Raising the value of ideas in art at the expense of concerns about technical skill or even authorship, Duchamp’s thinking gave birth to the idea-driven, conceptualist mode of art-making that is still going strong today. Combine it, in the United States, at least, with the strict division academics and art-market pros have long maintained between "fine art" and "craft," and for artists whose technical proficiency is a key part of what they make, earning critical recognition within the art world’s limited aesthetic parameters becomes a real challenge.
Is there—or should there be—a place for the unabashed display and guilt-free savoring of fine craftsmanship in contemporary art? Brooklyn-based Rodger Stevens, an artist who uses wire to "draw" in three dimensions, making abstract and semi-abstract pieces with all the whimsy of Alexander Calder’s most memorable sculptures, says, "For me, the magic in a work of art comes from the fact that one person, like an alchemist, with his own hands and mind, creates something out of nothing." Stevens often makes sculptures that are narrative or interpretive. They refer, that is, to subjects in the real world. "I love Richard Serra’s arrangements of massive sheets of steel, even though he doesn’t make them himself; they’re fabricated," Stevens notes. "But it definitely raises my estimation of a work when I know it was made by hand."
For Donna Sharrett, whose mixed-media works combine lace-like stitching, dried flower petals, encaustic and complex patterns reminiscent of medieval churches’ stained-glass windows, craftsmanship is a "deliberate, thoughtful, knowledgeable use of technique" that does not necessarily refer to what is handmade. She notes, for instance, that new-media artists using sophisticated computer programs can also bring a sense of craftsmanship to their work. (Her own artwork seeks elegant, eloquent forms in which to memorialize deceased loved ones, but without any hint of morbidity.)
Sharrett explains that the ritualistic, meditative aspects of her labor-intensive handiwork are deeply satisfying. On the one hand, she believes craftsmanship need not call attention to itself. "An artist’s technique should be seamless in a viewer’s initial comprehension of a work," she says.

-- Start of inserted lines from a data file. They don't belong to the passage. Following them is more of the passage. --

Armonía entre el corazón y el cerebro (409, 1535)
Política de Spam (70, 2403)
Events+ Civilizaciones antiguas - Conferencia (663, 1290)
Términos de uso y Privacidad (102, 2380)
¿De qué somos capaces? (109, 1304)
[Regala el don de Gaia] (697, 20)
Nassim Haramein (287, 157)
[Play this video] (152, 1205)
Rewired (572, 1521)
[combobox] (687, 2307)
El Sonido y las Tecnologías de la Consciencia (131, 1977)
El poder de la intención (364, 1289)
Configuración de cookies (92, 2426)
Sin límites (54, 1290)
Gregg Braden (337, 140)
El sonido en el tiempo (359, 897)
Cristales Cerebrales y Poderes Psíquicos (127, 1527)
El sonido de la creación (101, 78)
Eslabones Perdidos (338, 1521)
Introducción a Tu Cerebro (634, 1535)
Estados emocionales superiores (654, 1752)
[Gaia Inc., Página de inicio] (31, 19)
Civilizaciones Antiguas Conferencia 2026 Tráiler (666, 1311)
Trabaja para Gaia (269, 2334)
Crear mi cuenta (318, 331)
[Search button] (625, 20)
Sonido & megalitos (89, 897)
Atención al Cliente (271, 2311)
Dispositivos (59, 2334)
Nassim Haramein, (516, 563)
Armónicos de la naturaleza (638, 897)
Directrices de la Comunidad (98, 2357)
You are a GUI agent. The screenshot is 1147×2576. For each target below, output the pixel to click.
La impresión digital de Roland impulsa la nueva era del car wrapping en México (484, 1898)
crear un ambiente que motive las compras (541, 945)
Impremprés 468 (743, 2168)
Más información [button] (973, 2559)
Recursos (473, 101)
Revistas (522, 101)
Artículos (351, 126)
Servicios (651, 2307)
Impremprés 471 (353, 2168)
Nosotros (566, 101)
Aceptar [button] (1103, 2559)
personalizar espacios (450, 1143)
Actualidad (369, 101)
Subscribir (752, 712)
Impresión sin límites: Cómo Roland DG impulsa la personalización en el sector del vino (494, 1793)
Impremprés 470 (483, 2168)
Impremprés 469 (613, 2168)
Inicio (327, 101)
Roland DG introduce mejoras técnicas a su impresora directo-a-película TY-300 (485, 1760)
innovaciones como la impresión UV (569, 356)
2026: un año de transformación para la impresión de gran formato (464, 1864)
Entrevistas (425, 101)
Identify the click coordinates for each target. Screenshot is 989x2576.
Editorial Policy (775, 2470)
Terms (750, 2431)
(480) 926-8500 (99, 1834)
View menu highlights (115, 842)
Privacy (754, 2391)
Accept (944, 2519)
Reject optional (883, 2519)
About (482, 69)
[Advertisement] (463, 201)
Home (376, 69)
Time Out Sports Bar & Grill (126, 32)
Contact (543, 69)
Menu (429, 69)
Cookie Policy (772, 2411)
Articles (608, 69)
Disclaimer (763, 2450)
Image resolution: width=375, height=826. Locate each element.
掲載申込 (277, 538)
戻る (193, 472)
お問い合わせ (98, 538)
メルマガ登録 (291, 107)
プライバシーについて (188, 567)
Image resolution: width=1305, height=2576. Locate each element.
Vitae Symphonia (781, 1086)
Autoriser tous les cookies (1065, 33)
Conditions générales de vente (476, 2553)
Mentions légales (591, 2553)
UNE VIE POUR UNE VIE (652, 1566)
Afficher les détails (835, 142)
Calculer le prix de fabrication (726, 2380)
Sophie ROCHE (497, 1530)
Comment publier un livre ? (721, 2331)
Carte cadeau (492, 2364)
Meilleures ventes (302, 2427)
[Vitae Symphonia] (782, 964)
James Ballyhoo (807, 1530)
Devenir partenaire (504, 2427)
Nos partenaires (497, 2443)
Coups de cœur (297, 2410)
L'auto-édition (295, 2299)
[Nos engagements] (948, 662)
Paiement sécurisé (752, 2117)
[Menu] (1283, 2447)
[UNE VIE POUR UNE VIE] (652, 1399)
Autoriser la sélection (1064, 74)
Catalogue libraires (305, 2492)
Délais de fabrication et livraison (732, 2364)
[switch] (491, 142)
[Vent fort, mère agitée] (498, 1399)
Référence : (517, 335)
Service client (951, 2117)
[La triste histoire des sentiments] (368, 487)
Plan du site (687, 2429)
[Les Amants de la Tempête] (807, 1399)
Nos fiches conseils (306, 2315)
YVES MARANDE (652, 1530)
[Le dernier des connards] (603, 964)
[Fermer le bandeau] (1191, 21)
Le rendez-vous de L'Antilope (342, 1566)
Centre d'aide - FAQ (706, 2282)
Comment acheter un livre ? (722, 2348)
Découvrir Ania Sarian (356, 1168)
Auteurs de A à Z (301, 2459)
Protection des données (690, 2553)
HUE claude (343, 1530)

On the other hand, "poor craftsmanship usually overshadows all other aspects of a work."
"Poetics of the Handmade," an exhibition presented by the Museum of Contemporary Art in Los Angeles this past spring and summer, focused on the labor-intensive, craft-oriented creations of several contemporary Latin-American artists. Alma Ruiz, the MOCA curator who organized it, notes that in many Latin-American cultures, excellent craftsmanship has long been a well- integrated characteristic of fine art. For the show, though, she purposely eschewed art forms whose materials were more conventionally associated with craft (such as ceramics made of clay). Instead, Ruiz examined the varieties of craftsmanship certain artists are bringing to industrially made materials.
Among her discoveries: Chilean artist Magdalena Atria’s monumental "Smiling Desperately I" (2004), a giant, seemingly ever-expanding ball made of toothpicks and paste; Mexican artist Eduardo Abaroa’s "Silly Labyrinth" (2001), a randomly shaped jumble of plastic drinking straws; and the Guatemalan Darío Escobar’s everyday, "secular" objects, like skateboards and baseball bats, that he makes "sacred" by covering them in richly embossed sheets of metal. His technique evokes the over-the-top decorative-art styles of the 17th-century Spanish-baroque era in his homeland.